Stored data
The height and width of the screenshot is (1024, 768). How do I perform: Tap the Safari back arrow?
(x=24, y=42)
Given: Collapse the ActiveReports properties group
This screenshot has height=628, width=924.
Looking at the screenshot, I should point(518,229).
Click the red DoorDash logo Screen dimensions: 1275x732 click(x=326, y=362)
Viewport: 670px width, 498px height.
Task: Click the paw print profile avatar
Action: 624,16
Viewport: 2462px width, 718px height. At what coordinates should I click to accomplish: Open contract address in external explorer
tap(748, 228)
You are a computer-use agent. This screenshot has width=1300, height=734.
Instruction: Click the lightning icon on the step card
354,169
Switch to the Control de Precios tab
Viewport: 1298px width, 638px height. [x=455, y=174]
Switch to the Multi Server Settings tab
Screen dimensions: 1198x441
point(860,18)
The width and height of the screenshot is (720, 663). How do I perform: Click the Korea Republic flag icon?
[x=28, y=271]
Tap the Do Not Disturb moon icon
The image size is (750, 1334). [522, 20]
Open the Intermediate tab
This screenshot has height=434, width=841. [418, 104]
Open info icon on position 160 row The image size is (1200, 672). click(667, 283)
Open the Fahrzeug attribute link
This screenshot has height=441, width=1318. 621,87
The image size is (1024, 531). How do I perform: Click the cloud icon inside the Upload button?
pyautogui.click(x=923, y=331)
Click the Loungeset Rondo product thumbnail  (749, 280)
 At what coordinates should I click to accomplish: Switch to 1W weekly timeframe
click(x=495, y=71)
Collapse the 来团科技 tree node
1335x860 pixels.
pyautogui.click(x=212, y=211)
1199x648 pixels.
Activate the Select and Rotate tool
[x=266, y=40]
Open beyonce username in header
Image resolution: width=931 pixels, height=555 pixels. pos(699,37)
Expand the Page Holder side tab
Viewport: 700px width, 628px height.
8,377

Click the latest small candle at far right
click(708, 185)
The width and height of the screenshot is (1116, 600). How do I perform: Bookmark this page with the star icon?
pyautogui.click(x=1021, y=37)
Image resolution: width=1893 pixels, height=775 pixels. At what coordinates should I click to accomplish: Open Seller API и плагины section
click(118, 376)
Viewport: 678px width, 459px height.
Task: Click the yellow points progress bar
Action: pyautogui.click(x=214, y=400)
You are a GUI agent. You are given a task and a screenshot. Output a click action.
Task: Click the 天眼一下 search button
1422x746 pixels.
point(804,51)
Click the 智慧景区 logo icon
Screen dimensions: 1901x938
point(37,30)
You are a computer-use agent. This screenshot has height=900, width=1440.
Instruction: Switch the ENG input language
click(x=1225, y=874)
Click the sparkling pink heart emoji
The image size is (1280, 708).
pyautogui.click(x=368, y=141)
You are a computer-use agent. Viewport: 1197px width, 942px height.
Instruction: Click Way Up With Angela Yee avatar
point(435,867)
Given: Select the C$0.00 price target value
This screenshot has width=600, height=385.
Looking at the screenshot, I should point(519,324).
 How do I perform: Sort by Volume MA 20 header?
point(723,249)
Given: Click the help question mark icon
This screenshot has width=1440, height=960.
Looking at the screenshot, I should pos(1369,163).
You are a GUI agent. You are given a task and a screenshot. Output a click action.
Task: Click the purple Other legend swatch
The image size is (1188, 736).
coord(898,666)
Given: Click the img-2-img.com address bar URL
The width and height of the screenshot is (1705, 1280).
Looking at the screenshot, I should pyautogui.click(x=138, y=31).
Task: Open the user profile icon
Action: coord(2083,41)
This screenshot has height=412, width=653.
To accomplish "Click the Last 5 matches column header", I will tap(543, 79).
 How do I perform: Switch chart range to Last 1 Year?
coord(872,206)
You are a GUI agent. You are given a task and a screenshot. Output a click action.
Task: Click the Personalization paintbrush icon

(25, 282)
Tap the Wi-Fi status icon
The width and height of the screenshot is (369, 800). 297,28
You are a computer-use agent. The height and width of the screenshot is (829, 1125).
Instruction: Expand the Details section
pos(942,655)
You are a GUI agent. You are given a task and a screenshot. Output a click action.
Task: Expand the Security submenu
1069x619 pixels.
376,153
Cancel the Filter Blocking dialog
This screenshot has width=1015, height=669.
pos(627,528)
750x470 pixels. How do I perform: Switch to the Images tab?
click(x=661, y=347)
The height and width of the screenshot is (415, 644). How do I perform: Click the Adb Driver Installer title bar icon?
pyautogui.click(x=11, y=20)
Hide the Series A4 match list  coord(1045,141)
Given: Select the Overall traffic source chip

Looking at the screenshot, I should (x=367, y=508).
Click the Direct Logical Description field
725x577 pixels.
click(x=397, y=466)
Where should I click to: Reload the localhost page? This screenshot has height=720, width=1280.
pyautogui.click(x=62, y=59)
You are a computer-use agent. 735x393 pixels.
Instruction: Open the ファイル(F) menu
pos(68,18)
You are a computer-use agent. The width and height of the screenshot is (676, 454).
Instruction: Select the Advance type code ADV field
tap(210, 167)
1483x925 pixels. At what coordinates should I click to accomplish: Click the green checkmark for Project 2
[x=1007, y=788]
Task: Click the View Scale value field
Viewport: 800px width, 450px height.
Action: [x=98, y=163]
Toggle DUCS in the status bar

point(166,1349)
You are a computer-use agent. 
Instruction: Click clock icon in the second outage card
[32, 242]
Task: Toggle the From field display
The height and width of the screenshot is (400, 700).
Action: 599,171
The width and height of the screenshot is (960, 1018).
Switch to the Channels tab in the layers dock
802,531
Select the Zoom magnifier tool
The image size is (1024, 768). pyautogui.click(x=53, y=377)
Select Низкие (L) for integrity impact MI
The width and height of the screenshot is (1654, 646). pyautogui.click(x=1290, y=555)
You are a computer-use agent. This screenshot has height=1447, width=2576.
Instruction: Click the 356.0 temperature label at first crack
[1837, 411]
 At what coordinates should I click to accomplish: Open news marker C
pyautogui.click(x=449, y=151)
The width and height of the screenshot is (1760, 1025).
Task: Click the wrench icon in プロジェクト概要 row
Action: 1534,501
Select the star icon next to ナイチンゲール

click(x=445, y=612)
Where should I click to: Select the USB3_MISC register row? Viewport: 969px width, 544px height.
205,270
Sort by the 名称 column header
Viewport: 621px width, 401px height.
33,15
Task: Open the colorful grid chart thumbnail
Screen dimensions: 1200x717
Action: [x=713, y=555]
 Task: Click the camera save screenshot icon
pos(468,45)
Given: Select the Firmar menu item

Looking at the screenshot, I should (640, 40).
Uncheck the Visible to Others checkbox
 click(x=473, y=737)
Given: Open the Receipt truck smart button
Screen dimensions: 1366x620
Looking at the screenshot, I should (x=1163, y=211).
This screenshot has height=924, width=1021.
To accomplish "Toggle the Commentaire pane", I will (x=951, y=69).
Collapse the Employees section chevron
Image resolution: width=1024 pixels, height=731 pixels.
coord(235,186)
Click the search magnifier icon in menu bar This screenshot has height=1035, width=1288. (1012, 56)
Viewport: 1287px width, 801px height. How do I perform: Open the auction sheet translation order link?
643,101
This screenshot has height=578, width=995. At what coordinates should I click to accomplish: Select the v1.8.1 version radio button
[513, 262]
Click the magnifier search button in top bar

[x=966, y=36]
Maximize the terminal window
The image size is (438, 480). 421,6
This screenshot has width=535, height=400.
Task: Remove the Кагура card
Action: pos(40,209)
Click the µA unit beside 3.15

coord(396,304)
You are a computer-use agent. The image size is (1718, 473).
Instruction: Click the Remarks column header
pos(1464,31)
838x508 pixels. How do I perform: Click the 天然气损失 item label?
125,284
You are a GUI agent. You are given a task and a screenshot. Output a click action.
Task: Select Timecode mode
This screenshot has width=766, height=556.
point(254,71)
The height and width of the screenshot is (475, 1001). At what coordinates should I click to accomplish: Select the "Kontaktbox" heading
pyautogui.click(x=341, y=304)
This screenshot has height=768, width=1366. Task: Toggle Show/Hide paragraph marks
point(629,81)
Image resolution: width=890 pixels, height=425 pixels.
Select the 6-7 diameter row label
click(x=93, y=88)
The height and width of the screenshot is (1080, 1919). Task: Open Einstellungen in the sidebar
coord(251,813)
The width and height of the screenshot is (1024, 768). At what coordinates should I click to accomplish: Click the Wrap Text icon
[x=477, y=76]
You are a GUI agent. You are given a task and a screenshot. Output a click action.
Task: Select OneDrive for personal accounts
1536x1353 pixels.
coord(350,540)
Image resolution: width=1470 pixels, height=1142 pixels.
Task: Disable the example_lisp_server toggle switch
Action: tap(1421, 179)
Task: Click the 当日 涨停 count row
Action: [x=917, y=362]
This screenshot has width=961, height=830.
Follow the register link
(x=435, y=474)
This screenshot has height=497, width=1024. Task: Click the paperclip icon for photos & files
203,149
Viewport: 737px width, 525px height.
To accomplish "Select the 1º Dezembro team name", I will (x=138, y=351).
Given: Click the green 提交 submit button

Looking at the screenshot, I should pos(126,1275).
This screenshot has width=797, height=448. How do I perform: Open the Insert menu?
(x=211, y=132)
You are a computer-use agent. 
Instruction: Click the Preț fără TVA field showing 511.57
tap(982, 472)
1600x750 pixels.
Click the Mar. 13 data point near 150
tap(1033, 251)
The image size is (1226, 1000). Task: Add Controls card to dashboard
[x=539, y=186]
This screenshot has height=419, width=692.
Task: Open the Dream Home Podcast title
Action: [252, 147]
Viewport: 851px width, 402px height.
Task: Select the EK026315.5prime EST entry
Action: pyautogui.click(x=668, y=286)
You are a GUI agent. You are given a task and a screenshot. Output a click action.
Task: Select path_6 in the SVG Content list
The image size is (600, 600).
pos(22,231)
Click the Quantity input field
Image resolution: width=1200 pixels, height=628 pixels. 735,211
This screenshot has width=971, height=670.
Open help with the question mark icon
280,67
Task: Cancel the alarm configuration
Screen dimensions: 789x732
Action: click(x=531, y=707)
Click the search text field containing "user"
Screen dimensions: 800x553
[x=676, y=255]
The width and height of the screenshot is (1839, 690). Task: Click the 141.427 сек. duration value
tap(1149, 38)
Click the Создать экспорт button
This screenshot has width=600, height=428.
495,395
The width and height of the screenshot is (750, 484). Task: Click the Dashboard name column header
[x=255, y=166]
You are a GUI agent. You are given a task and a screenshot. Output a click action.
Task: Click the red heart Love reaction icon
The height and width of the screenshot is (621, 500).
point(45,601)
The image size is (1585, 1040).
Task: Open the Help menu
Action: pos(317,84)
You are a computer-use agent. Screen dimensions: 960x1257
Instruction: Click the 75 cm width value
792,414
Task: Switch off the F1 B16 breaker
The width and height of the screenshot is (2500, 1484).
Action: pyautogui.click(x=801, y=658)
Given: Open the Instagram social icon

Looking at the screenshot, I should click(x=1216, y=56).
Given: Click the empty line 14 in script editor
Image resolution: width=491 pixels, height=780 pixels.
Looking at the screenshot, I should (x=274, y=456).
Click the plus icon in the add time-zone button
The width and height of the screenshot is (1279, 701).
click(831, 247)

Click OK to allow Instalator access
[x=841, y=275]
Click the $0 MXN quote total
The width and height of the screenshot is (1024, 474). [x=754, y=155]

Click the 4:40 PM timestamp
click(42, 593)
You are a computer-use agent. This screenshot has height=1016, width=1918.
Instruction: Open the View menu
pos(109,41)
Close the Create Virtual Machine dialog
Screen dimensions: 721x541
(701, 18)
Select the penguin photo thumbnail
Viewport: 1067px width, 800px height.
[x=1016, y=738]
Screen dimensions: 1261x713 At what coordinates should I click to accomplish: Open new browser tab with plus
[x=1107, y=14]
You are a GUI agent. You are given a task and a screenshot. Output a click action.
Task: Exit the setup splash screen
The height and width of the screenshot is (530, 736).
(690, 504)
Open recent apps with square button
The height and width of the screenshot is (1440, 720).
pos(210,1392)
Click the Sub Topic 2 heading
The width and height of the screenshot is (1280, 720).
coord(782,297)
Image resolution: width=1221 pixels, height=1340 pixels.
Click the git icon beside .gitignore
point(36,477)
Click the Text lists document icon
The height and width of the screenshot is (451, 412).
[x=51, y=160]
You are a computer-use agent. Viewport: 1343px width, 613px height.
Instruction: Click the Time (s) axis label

[AIM OF THE EXERCISE]
Looking at the entries above, report how many of their lines include "thumbnail", and add nothing else.

[ANSWER TO THIS PROBLEM]
3